**DIRECTION**
Repeat word for word the passage of the online gambling text below that runs between "What Adelson truly" and "the United States.", inclusive.
___ DOCUMENT EXCERPT
The online poker industry became uncomfortably familiar with Adelson after Black Friday, when all legitimate online gaming operators were forced out of the United States market. Specifically, in late 2011, when the Department of Justice ruled that the Wire Act did not pertain to online lotteries or gaming, Adelson came out in staunch opposition to that ruling. In the years that followed, individual American states had to begin researching the possibility of legalizing and regulating their own online poker and gaming businesses from scratch, and Adelson fought it every step of the way.

Fighting with Money

Adelson never hesitates to put his money into the fulfillment of his wishes. That began when he saw that states like Nevada, Delaware, and New Jersey were willing to legalize online gambling in some form. The billionaire took his fight to the lobbying world by launching the Coalition to Stop Internet Gambling in 2013. While those three states ignored CSIG’s campaign and began regulating internet gaming anyway, Adelson focused his energy primarily on Congress.

Not only did Adelson donate heavily to candidates on the state and federal level who would support his efforts to ban online gambling, he held them to task. By 2015, his benefactors had gotten behind a bill called the Restoration of America’s Wire Act, which never gained enough support to pass but has been introduced and reintroduced several times in the past several years. He staffed CSIG with lobbyists, public relations experts, and former politicians to push RAWA in the hopes of banning online gambling on the federal level and removing the ability for states to operate those internet games on their own.

Adelson has been relentless in his efforts. He supported several of the Republican candidates for the 2016 presidential race, as well as Senator Jeff Sessions, a Trump supporter and now-nominee for the position of US Attorney General. With all indications that Sessions will receive Congressional approval for the job, that puts Sessions in the position to strike down the 2011 DOJ ruling, which will stop all states from proceeding with any online gaming activities until courts can ultimately decide the issue. Meanwhile, he continues to push RAWA as an official ban on internet gambling as well.

 

Fighting with Lies

Officially, Adelson cites several reasons for his opposition to online gambling, including the vulnerability of the poor, elderly, and young; the potential for money laundering, financing terrorism, and inciting criminal activity; the exploitation of people with gambling addictions; and the negative impact on jobs and economic activity.

“Click a Mouse and Lose Your House” has been the campaign slogan.

 

What Adelson truly fears is the impact that online gambling might have on his personal wealth, as he fears the industry would infringe upon the profits of his many casinos around the world, the most lucrative and dependable of which are located in the United States.
______
___ INFORMATION SHOWN
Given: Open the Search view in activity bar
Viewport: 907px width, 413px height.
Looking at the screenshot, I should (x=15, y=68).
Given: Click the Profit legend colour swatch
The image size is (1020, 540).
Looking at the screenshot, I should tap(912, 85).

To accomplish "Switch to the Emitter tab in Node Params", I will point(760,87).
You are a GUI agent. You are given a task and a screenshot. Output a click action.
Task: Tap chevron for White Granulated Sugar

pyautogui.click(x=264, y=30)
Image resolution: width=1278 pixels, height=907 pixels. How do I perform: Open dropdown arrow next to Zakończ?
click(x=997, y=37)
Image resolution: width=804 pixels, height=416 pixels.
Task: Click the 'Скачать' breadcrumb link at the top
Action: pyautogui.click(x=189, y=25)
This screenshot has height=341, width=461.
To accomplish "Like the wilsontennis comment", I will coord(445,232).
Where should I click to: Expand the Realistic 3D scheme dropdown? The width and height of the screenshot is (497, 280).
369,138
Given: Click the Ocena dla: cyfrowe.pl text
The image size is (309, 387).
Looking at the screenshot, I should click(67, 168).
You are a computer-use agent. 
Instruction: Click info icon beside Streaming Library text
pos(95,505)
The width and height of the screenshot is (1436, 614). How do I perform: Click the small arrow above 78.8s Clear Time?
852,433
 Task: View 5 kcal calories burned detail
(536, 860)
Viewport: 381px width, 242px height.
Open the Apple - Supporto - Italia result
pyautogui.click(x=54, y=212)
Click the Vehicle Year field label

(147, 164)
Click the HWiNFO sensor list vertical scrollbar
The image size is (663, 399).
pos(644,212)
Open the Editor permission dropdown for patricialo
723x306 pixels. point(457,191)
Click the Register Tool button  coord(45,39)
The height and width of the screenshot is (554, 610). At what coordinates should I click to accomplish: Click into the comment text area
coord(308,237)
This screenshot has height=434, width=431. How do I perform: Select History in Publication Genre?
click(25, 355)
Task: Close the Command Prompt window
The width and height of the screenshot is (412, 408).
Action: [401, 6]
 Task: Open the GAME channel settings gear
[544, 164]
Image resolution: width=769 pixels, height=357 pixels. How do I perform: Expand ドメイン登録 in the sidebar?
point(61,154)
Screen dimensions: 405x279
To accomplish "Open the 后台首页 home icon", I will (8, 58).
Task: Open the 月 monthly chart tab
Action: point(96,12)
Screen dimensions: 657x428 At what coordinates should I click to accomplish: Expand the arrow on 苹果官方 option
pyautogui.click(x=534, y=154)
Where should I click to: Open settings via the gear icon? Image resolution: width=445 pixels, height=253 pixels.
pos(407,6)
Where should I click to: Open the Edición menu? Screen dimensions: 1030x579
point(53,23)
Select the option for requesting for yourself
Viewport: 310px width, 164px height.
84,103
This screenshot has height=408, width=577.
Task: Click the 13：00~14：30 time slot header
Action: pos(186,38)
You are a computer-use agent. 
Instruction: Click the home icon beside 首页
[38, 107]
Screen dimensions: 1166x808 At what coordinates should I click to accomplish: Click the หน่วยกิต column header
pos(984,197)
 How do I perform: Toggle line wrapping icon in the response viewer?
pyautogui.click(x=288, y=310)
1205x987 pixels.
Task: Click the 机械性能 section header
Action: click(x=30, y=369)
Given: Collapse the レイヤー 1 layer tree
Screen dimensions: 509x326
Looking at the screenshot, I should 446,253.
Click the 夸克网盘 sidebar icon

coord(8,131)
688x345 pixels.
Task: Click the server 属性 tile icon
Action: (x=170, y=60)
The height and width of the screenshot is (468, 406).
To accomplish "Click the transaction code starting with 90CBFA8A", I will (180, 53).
______
**RESPONSE**
What Adelson truly fears is the impact that online gambling might have on his personal wealth, as he fears the industry would infringe upon the profits of his many casinos around the world, the most lucrative and dependable of which are located in the United States.